Your goal: Transcribe exactly the lines from the one holding "You are a computer-use" through the closing line of the entries below. Pictures stay out of the copy.

Supplied data:
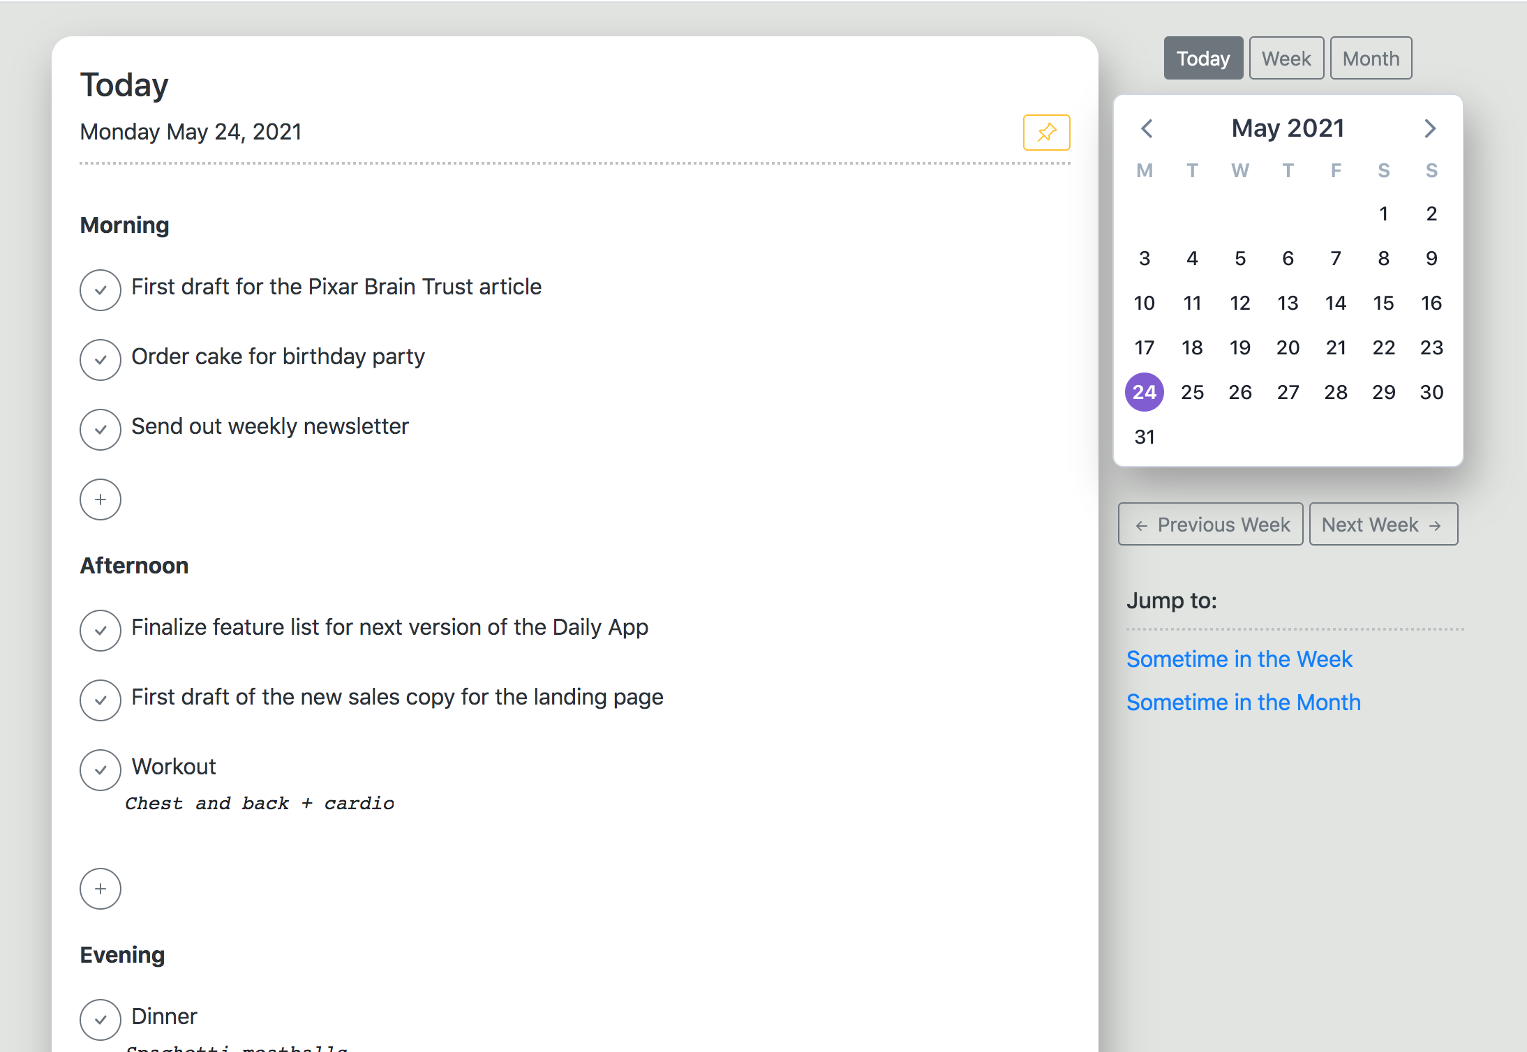The image size is (1527, 1052).
Task: Jump to Sometime in the Month
Action: [x=1243, y=702]
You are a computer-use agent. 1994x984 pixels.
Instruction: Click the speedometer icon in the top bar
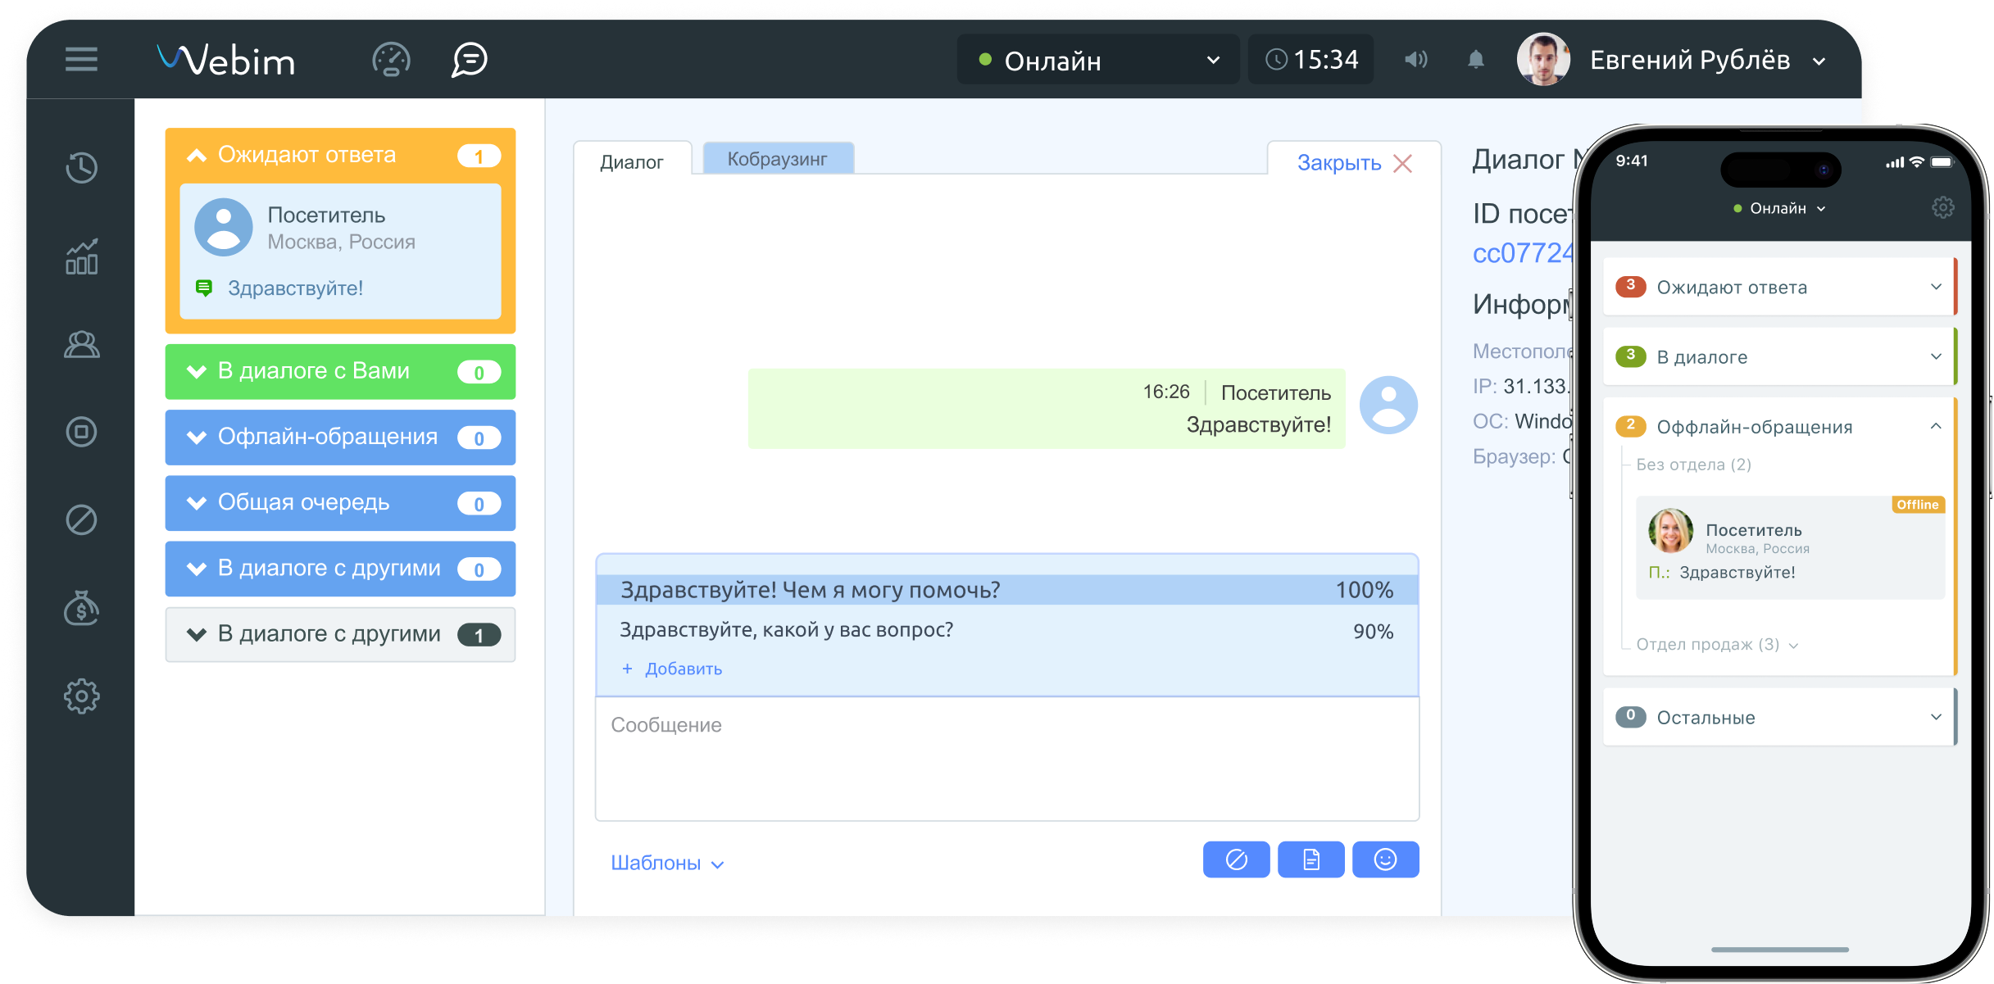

Exercise result:
You are a computer-use agent. 1994x984 pixels.
Instruction: Click the speedometer icon in the top bar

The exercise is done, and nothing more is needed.